> Soal Latihan
Tolong jelaskan dengan satu sampai tiga kalimat, berdasarkan kutipan dokumen tentang santet dalam pandangan Kristen, argumen yang dipakai para pendeta dan pimpinan gereja yang bersikap menolak dampak okultisme.

Beberapa hari belakangan, jagad maya dihebohkan dengan pernyataan salah seorang pegiat media sosial yang menawarkan hadiah berupa mobil kepada siapa saja yang berhasil melakukan santet padanya. Ternyata, hingga batas waktu yang ditentukan, ia tidak mengalami gangguan apapun, yang menandakan tidak ada santet yang berhasil dijalankan.
Dalam pandangan kekristenan, santet sendiri merupakan bagian dari praktek perdukunan atau sering juga disebut okultisme. Namun, persoalan ini masih menjadi bahan perdebatan hingga saat ini. Ternyata banyak tanggapan kontradiktif yang terjadi di kalangan rohaniawan Kristen terkait fenomena gaib ini, yang memicu berbagai pemikiran dan tanggapan.
Respon para pemimpin Gereja
Setidaknya, ada dua macam respon dari para pemimpin Kristen modern mengenai dampak spiritual yang dipercaya diakibatkan oleh praktek okultisme. Respon pertama berupa sikap ‘denial’ tentang kasus ini. Para Pendeta dan pimpinan gereja sering menolak dengan berargumen bahwa masalah yang dialami adalah persoalan psikologis yang sebaiknya ditangani oleh ahli kejiwaan. Di sisi lain, ada respon yang mengakui bahwa okultisme memang memiliki dampak nyata. Sebagian gereja yang menerima keberadaan fenomena ini berasal dari aliran teologi tertentu yang terbuka terhadap kehadiran hal-hal supranatural. Salah seorang pendeta yang juga aktif dalam pelayanan terhadap dampak okultisme adalah Pdt. Asigor P. Sitanggang, Th.D., salah seorang pengajar di STFT Jakarta, yang juga memaparkan hal ini dalam salah satu konten Youtube LAI, Seminar Alkitab.

> Data Tersimpan
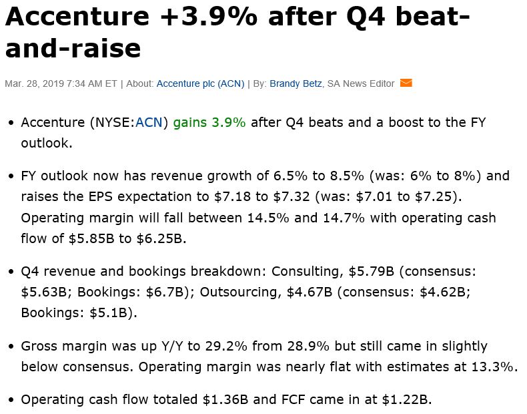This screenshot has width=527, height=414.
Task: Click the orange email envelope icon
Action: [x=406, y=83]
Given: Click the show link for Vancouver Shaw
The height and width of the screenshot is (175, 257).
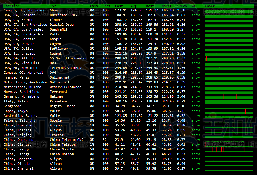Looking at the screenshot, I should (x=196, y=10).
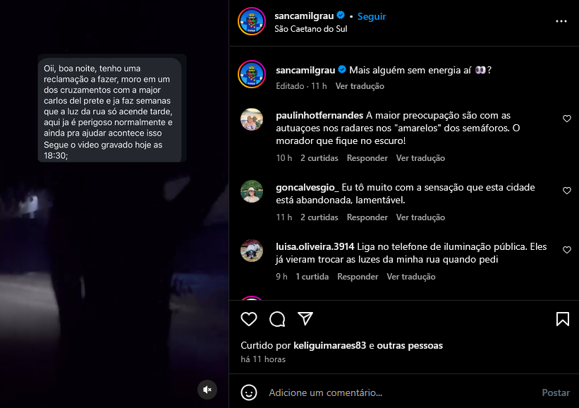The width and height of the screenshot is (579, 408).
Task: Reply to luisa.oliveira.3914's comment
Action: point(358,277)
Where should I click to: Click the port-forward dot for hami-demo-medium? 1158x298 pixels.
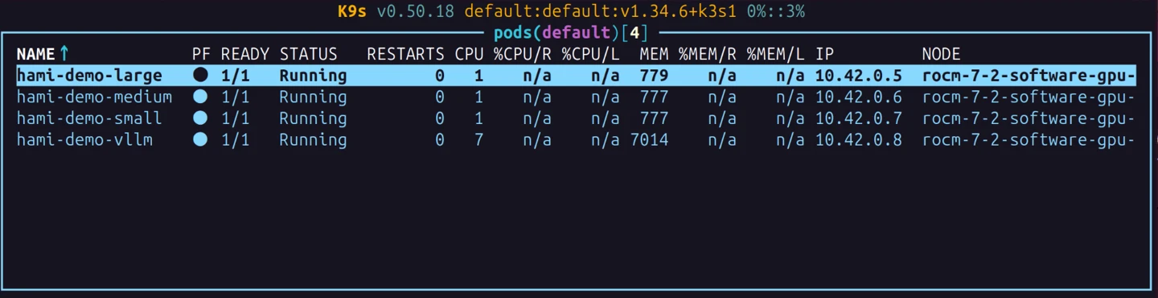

> Hasil Latihan
Mereka berargumen bahwa masalah yang dialami adalah persoalan psikologis. Karena itu, menurut mereka, masalah tersebut sebaiknya ditangani oleh ahli kejiwaan.